Les catholiques, de leur côté, éprouvaient aussi certaines appréhensions pour des raisons de principe, mais il semible que la joie de voir la menace socialiste s'éclipser leur ait inspiré, au moins aux élément conservateurs du parti, une attitude plus positive vis-à-vis de la coalition. D'ailleurs, ils avaient la sécurité du nombre. Toutefois, les démocrates ne voyaient pas venir sans crainte une coalition antisocialiste. Toujours est-il qu'après le congrès du P.O.B.. on comprit de part et d’autre - parfois sans enthousiasme - la nécessité de s'allier. Mais il ne manquait pas de problèmes délicats. Comment distribuer les portefeuilles? Faudrait-il faire appel à des extra-parlementaires ? Quel parti aurait les portefeuilles les plus recherchés ?
Le 6 décembre, M. Theunis engagea des pourparlers avec les représentants des deux partis, parmi les catholiques en particulier avec MM. Woeste et Van de Vyvere, parmi les libéraux avec MM. Hymans et Devèze. I.es négociations semblaient aboutir rapidement. Dès le 9, la presse publia une liste des ministres officieuse : M. Theunis Premier ministre et aux finances, M. Jaspar aux affaires étrangères, M. Berryer à l'intérieur, M. Janson à la justice, M. Devèze à la défense nationale. M. Hubert aux sciences et arts, M. Neujean aux chemins de fer, M. Ruzette à l'agriculture et aux travaux publics. M. Poullet à l'industrie et au travail. M. Franck (ou M. Forthomme) aux colonies, et M. Van de Vyvere aux affaires économiques. Le gouvernement se serait donc composer de 5 catholiques (page 128) (MM. Jaspar, Berryer, Ruzette, Poullet et Van de Vyvere), de 4 libéraux (MM. Janson, Devèze, Franck-Forthomme et Neujean) et de 2 extra-parlementaires, dont l'un, M. Theunis, de tendance catholique, et l'autre, M. Hubert, de tendance libérale.

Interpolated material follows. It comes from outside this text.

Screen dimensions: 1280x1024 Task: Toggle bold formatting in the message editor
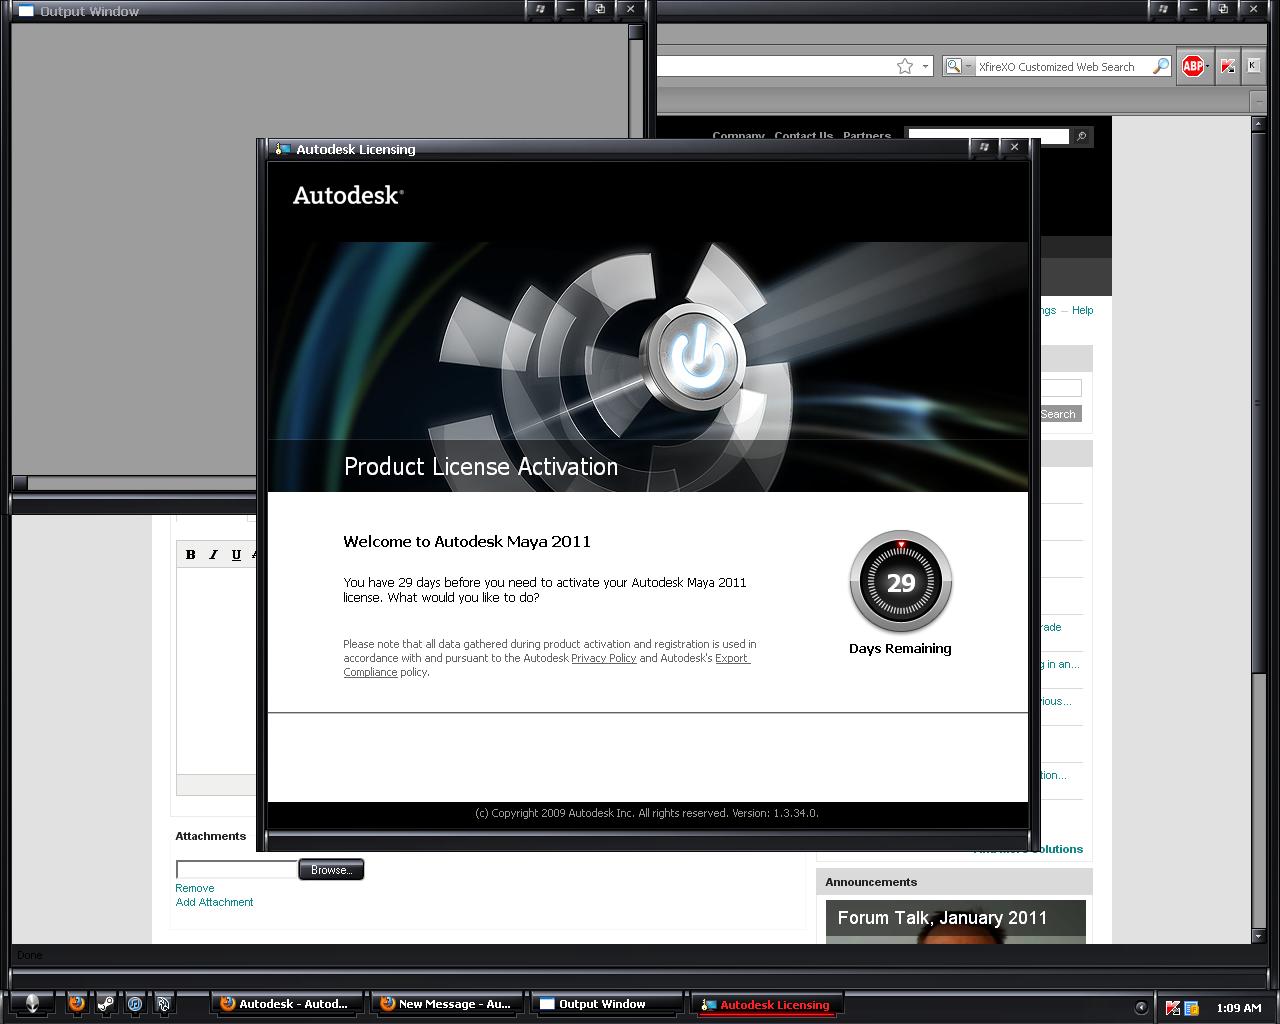(x=190, y=554)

A peine achevée, cette combinaison fut renversée : après un débat animé, les gauches libérales déclarèrent (le 10 décembre) dans un ordre du jour qu'elles ne pouvaient lui « accorder leur adhésion. » D'autre part, elles assurèrent M. Theunis de « leur sympathie et se dirent prêtes à donner leur appui à un cabinet qui serait présidé par lui et qui, ne comprenant qu'un petit nombre de personnalités politiques, serait constitué par des hommes qualifiés par leur compétence spéciale pour collaborer utilement à la restauration du pays. » Comment interpréter cet ordre du jour ? Les libéraux, nous venons de le dire, craignaient qu'un gouvernement à prépondérance catholique n'entrainât un « glissement à droite. » Donc, la plupart d'entre eux voulaient voir au gouvernement un nombre de techniciens assez grand pour qu'il n'y eût pas de majorité catholique. Un petit nombre de libéraux pro-socialistes, dont, semble-t-il, M. Janson, préconisait la même composition, mais lui, pour pouvoir rallier sans heurts le P.O.B. au cabinet, en remplaçant les techniciens par des socialistes. Pour ce qui est du programme, les libéraux se demandaient si les négociateurs avaient obtenu des garanties suffisantes au sujet de l'université de Gand : le parti exigeait que le cabinet restât neutre. Ils fondaient en partie leur méfiance sur le fait que de nombreux candidats-ministres avaient voté la loi sur l'emploi des langues dans l'administration. et, à leur avis, le nom de M. Poullet n'augurait rien de bon.
Les catholiques n'étaient pas non plus entièrement satisfaits. Les conservateurs s'inquiétaient de voir M. Janson, pro-socialiste, ministre, et M. Woeste lança une exclusive contre lui. De plus, (page 129) les catholiques voyaient d'un mauvais œil le portefeuille de la justice leur échapper. Toutefois, ils n'eurent pas à préciser publiquement leur position' : à la suite de l'ordre du jour libéral, le formateur voulut se désister. Mais le Roi le persuada de faire un nouvel essai, probablement parce que les libéraux avaient témoigné leur confiance à M, Theunis personnellement.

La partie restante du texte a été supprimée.